- Work to complete -
Give back every record that follows, exactly as written.

- Source material -
┏━━
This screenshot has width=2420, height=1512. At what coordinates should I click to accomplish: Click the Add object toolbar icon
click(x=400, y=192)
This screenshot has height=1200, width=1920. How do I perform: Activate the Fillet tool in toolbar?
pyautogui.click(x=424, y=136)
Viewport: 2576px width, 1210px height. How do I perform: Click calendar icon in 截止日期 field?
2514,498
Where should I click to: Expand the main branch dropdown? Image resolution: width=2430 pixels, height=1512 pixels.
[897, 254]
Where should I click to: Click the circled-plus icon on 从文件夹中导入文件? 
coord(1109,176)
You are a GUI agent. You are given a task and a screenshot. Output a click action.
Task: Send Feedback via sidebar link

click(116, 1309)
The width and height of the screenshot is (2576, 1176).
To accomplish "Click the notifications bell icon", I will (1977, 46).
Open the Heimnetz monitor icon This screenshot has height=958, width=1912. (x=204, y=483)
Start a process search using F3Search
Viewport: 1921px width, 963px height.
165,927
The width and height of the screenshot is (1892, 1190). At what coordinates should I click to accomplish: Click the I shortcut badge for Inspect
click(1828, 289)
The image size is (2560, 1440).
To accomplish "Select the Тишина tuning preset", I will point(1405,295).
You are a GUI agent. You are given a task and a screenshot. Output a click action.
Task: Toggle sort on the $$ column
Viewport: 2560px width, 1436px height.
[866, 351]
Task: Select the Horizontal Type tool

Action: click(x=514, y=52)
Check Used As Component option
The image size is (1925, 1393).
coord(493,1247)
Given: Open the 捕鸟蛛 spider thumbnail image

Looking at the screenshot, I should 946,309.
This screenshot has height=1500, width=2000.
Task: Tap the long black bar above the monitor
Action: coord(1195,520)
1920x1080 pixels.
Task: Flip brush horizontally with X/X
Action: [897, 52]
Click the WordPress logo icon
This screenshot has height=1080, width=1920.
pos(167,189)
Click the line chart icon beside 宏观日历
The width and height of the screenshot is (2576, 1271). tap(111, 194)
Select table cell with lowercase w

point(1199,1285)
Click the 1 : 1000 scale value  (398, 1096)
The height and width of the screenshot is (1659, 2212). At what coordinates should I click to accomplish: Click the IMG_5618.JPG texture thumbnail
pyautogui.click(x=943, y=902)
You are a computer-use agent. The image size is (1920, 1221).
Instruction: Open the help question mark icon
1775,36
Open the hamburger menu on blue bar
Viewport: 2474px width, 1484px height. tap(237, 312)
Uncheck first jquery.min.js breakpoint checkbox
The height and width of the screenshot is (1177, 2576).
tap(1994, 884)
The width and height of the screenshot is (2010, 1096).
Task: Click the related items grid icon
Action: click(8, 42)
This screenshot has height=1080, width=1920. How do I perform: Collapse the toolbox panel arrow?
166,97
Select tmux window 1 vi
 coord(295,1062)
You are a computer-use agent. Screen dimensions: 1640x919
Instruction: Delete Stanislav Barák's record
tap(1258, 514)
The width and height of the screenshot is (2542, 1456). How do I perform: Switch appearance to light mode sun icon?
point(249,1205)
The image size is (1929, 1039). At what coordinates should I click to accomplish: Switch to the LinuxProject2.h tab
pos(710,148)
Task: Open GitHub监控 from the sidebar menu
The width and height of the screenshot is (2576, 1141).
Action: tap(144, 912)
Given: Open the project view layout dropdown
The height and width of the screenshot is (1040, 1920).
┗━━
- Solution for this exercise -
This screenshot has width=2420, height=1512. At what coordinates should I click to accomplish: Click the Add object toolbar icon
click(x=400, y=192)
This screenshot has height=1200, width=1920. How do I perform: Activate the Fillet tool in toolbar?
pyautogui.click(x=424, y=136)
Viewport: 2576px width, 1210px height. How do I perform: Click calendar icon in 截止日期 field?
2514,498
Where should I click to: Expand the main branch dropdown? Image resolution: width=2430 pixels, height=1512 pixels.
[897, 254]
Where should I click to: Click the circled-plus icon on 从文件夹中导入文件? 
coord(1109,176)
You are a GUI agent. You are given a task and a screenshot. Output a click action.
Task: Send Feedback via sidebar link

click(116, 1309)
The width and height of the screenshot is (2576, 1176).
To accomplish "Click the notifications bell icon", I will (1977, 46).
Open the Heimnetz monitor icon This screenshot has height=958, width=1912. (x=204, y=483)
Start a process search using F3Search
Viewport: 1921px width, 963px height.
165,927
The width and height of the screenshot is (1892, 1190). At what coordinates should I click to accomplish: Click the I shortcut badge for Inspect
click(1828, 289)
The image size is (2560, 1440).
To accomplish "Select the Тишина tuning preset", I will point(1405,295).
You are a GUI agent. You are given a task and a screenshot. Output a click action.
Task: Toggle sort on the $$ column
Viewport: 2560px width, 1436px height.
[866, 351]
Task: Select the Horizontal Type tool

Action: click(x=514, y=52)
Check Used As Component option
The image size is (1925, 1393).
coord(493,1247)
Given: Open the 捕鸟蛛 spider thumbnail image

Looking at the screenshot, I should 946,309.
This screenshot has height=1500, width=2000.
Task: Tap the long black bar above the monitor
Action: coord(1195,520)
1920x1080 pixels.
Task: Flip brush horizontally with X/X
Action: [897, 52]
Click the WordPress logo icon
This screenshot has height=1080, width=1920.
pos(167,189)
Click the line chart icon beside 宏观日历
The width and height of the screenshot is (2576, 1271). tap(111, 194)
Select table cell with lowercase w

point(1199,1285)
Click the 1 : 1000 scale value  (398, 1096)
The height and width of the screenshot is (1659, 2212). At what coordinates should I click to accomplish: Click the IMG_5618.JPG texture thumbnail
pyautogui.click(x=943, y=902)
You are a computer-use agent. The image size is (1920, 1221).
Instruction: Open the help question mark icon
1775,36
Open the hamburger menu on blue bar
Viewport: 2474px width, 1484px height. tap(237, 312)
Uncheck first jquery.min.js breakpoint checkbox
The height and width of the screenshot is (1177, 2576).
tap(1994, 884)
The width and height of the screenshot is (2010, 1096).
Task: Click the related items grid icon
Action: click(8, 42)
This screenshot has height=1080, width=1920. How do I perform: Collapse the toolbox panel arrow?
166,97
Select tmux window 1 vi
 coord(295,1062)
You are a computer-use agent. Screen dimensions: 1640x919
Instruction: Delete Stanislav Barák's record
tap(1258, 514)
The width and height of the screenshot is (2542, 1456). How do I perform: Switch appearance to light mode sun icon?
point(249,1205)
The image size is (1929, 1039). At what coordinates should I click to accomplish: Switch to the LinuxProject2.h tab
pos(710,148)
Task: Open GitHub监控 from the sidebar menu
The width and height of the screenshot is (2576, 1141).
Action: tap(144, 912)
Given: Open the project view layout dropdown
The height and width of the screenshot is (1040, 1920).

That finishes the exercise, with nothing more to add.